Ancien journaliste, Laurent-Frédéric Bollée a peu à peu fait son trou dans la bande dessinée avec plusieurs albums et séries marquants. Les Horizons amers le fait revenir une troisième fois en Australie, un pays qui le fascine. Prêts à embarquer ?
Bonjour Laurent-Frédéric, comment avez-vous débuté dans la BD ?
C'était il y a un peu plus de trente ans, j'étais étudiant en journalisme mais je savais aussi que l'écriture de scénario dans la BD était quelque chose que je voulais absolument faire… J'ai réussi à approcher Christian Godard, le prestigieux scénariste du Vagabond des Limbes, Martin Milan, La Jungle en folie, qui venait de monter sa propre structure éditoriale (Le Vaisseau d'Argent) et qui n'a pas eu peur de me faire confiance…

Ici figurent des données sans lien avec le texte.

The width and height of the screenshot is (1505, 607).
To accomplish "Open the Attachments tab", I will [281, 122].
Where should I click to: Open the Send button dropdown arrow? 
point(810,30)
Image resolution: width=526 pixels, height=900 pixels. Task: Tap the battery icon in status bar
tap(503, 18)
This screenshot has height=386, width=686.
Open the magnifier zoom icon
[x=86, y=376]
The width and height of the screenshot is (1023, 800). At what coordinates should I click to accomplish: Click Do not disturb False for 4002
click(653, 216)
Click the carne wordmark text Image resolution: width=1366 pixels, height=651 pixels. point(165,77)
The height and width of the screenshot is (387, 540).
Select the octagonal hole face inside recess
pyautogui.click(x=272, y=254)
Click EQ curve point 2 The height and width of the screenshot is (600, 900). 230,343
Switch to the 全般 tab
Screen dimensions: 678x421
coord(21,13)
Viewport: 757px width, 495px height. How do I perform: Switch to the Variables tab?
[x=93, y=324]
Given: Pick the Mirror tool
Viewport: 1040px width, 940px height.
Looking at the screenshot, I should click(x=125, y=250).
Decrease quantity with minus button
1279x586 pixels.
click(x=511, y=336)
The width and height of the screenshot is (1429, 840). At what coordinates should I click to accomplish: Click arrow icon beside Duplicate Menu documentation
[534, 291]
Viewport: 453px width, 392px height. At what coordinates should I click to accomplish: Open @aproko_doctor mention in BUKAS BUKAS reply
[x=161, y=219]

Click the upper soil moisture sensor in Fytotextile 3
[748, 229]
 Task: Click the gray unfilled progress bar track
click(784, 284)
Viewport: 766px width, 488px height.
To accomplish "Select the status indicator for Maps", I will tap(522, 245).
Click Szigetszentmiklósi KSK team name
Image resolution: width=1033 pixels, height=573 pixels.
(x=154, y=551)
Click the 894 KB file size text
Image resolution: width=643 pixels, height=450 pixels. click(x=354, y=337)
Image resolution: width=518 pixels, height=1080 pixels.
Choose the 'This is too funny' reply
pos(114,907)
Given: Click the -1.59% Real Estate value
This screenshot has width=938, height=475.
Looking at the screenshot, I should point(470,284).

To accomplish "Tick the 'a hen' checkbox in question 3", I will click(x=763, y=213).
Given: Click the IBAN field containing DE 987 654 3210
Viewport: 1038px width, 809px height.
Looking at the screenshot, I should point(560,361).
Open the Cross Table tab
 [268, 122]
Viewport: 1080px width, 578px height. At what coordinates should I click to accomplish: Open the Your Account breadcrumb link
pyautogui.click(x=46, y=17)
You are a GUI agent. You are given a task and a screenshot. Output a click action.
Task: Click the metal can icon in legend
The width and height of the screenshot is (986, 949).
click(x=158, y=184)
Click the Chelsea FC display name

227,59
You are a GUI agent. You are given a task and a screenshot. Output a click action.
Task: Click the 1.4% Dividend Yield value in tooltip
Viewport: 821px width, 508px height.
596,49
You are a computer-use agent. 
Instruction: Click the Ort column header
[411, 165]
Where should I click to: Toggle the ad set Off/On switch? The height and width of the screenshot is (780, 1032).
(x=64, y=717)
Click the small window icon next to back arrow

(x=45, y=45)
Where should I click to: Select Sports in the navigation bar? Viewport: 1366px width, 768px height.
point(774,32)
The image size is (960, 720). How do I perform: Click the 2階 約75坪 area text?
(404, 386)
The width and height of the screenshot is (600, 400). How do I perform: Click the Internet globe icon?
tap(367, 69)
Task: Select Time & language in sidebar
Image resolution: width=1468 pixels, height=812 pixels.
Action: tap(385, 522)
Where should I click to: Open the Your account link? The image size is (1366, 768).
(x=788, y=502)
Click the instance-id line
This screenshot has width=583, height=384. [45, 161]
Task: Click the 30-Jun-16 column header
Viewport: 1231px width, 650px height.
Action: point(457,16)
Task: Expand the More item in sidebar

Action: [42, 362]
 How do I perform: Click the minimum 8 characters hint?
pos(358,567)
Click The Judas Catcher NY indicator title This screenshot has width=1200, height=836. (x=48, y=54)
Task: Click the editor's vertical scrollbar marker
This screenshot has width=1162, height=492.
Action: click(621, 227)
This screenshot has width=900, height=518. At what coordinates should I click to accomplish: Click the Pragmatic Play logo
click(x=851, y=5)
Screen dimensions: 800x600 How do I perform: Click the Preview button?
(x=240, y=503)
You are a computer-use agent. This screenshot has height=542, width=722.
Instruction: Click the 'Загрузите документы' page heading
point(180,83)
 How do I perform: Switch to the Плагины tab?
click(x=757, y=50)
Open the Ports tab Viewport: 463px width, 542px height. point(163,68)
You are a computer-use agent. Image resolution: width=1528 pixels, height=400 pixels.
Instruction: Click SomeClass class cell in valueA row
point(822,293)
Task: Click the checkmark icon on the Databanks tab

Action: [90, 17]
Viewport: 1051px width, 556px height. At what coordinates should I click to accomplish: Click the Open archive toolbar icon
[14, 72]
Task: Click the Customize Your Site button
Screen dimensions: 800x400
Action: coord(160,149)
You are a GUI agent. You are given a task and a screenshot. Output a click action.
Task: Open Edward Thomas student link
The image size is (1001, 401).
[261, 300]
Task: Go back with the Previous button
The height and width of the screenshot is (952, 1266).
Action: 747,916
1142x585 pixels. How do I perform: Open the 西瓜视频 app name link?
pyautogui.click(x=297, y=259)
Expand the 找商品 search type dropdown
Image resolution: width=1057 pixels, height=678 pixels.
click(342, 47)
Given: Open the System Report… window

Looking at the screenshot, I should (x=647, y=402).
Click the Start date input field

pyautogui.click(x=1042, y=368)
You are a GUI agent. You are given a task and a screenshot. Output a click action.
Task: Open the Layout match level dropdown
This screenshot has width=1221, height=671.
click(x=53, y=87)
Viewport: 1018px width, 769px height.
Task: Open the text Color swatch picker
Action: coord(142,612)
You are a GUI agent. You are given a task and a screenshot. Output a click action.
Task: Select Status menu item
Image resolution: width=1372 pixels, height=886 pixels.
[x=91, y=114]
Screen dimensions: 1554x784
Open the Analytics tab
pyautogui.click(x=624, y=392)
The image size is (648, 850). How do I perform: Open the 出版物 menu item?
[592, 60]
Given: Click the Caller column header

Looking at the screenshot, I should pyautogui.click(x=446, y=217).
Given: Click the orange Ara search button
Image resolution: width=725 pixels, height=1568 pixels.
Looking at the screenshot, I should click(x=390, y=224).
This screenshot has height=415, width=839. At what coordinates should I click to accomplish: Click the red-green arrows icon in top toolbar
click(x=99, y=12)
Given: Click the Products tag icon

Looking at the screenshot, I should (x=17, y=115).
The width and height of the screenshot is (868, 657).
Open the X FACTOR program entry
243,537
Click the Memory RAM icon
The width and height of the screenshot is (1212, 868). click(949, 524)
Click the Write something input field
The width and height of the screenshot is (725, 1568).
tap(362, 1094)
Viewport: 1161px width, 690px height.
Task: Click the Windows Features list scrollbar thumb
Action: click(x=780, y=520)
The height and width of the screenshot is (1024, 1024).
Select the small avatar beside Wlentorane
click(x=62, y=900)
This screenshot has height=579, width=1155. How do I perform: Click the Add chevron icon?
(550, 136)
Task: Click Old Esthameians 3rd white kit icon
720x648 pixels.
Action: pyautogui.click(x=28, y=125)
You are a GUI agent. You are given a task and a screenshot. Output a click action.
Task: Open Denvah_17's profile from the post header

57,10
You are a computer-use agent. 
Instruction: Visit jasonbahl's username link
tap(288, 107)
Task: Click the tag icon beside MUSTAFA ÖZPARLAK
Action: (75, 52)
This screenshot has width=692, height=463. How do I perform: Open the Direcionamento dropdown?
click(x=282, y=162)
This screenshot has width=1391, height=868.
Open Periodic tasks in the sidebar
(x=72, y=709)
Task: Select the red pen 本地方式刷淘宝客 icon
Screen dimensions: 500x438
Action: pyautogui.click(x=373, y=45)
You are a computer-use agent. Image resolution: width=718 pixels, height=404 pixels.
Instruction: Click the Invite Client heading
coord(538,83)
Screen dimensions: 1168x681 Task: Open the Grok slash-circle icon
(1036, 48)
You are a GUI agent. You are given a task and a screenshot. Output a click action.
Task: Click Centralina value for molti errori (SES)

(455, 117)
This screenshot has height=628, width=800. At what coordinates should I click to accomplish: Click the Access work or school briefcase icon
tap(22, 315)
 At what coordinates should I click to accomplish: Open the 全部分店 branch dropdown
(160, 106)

En 1994 vous lancez votre première BD en tant que seul scénariste, avec Spartakus, qui a dû être arrêtée pour raisons de santé du dessinateur, Michel Valdman… Une anecdote sur cet album ?
Un souvenir douloureux, en effet, puisqu'on était dans la fabrication du T2 de Spartakus quand Michel m'a annoncé ses problèmes de santé. ll nous a hélas quittés quelques mois après et je continue de penser souvent à lui, il serait devenu un dessinateur majeur de son temps, c'est l'évidence ! Dans pas mal de mes BD, je lui ai rendu un hommage discret, en reprenant le cadrage d'une case que j'adorais dans Spartakus…
Vous avez eu plus de chance avec A.D Grand-Rivière, qui compte au final 4 tomes. Qu’avez-vous fait entre 1994 et 2000 ? Spartakus était en effet sorti en 1994 et j'ai attendu six ans pour mon 3e album, A.D Grand-Rivière T1 chez Casterman avec Al Coutelis. Tout simplement parce que j'ai alors donné la priorité à mon métier de journaliste : j'ai en effet intégré France 2 en 1992, et j'ai été embauché en 1994 comme journaliste de la rédaction. J'y suis resté jusqu'en 2000, pour intégrer une chaîne de télé consacrée aux sports mécaniques (une authentique autre passion !) et j'ai repris alors la BD…
Apocalypse Mania est votre projet le plus abouti, 8 tomes avec le même dessinateur, Philippe Aymond.
Tout à fait, une grande saga d'anticipation, publiée chez Dargaud, et qui nous a permis de bien nous "éclater" et de proposer une série assez marquante, je crois, sur le coup…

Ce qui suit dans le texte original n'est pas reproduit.